# Ewe Bleeding From Rectum



## CountryFried (Dec 22, 2003)

This a.m. I found a 3 yr. old ewe down, with a ram standing over her. She was hardly able to walk, with alot of mud from the top of her back, down one side about 1' wide, (which seemed odd), and I noticed bleeding on her backside. I put her up in a stall, washed off the mud, checked for a wound, but found none. I gave her a shot of PenG, and some grain, but this evening 
she seems no better, with her rear quarters wanting to go down upon standing. There is blood coming from her rectum. She is pregnant, but not due. I double checked to make sure it was not bleeding from the vaginal area. Any ideas ?
Thanks!
Sherry


----------



## Ross (May 9, 2002)

Her poop is normal? Bright red blood or black? If there wasn't much blood she was probably injured by the ram. If so then I'd give her a shot of AD, and a drench that included coffee, dextrose, ASA (crushed asprin 6-8 reg strength), and maybe even 100 cc SubQ of Calcium 2 or 3 times over 48 hours. If her poop is *not* normal I'd suspect coccidia, and she'll need a sulfa like sulfamethazine, in her water as directed. If she worsens I'd cetainly call a vet there are viral possibilities too. JMO I can't see her at all, so it would be easy to be wrong.


----------



## CountryFried (Dec 22, 2003)

Ross,
Thanks So Much For Such A Quick And Concise Reply! I'm Getting Right On It. I Just Love This Forum.


----------



## Liese (Dec 12, 2005)

Hello Ross, Is an explanation of your drench and coffee in particular back in the "archives" somewhere? Thanks, Liese, Piedmont region, NC


----------



## Ross (May 9, 2002)

Just caffienated coffee for a boost, I've used flat cola too for that matter. You could add as much water again for extra hydration and even electrolites. its not a hard and fast recipe I often leave out the ASA, I occasionally add antihistamines.


----------

» **Task statement**: Reproduce the part of the forum thread on the bleeding ewe above, starting at "This a.m. I" and ending at "Any ideas ?", without changing a word.

» **Given records**:
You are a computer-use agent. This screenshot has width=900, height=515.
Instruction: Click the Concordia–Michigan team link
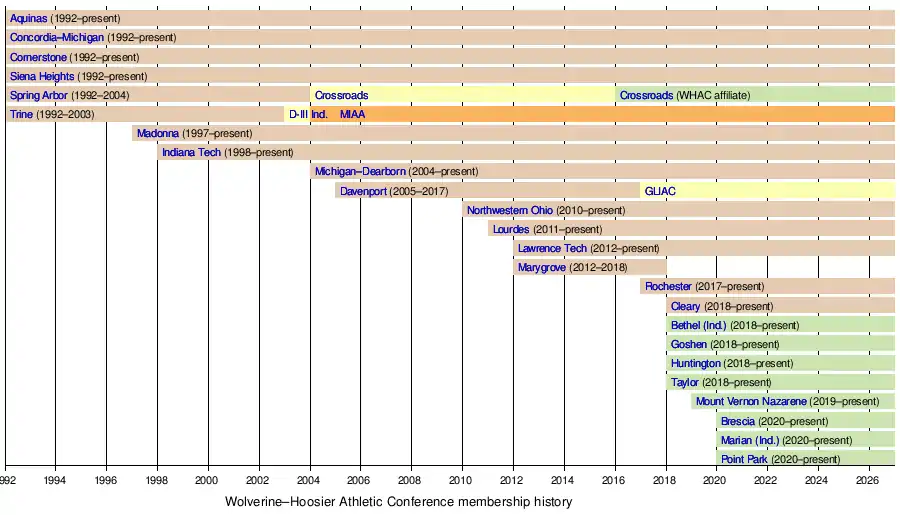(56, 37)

==

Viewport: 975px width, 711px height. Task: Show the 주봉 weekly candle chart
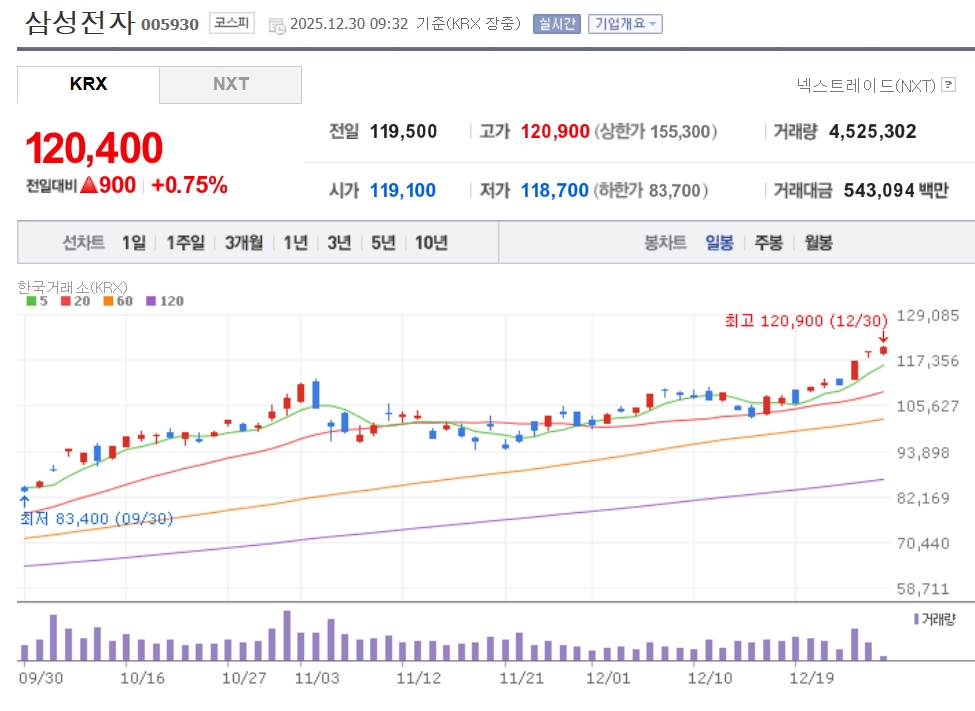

...

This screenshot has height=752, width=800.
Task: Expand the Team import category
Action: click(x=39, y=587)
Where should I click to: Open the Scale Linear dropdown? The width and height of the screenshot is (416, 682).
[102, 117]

» **Expected output**:
This a.m. I found a 3 yr. old ewe down, with a ram standing over her. She was hardly able to walk, with alot of mud from the top of her back, down one side about 1' wide, (which seemed odd), and I noticed bleeding on her backside. I put her up in a stall, washed off the mud, checked for a wound, but found none. I gave her a shot of PenG, and some grain, but this evening 
she seems no better, with her rear quarters wanting to go down upon standing. There is blood coming from her rectum. She is pregnant, but not due. I double checked to make sure it was not bleeding from the vaginal area. Any ideas ?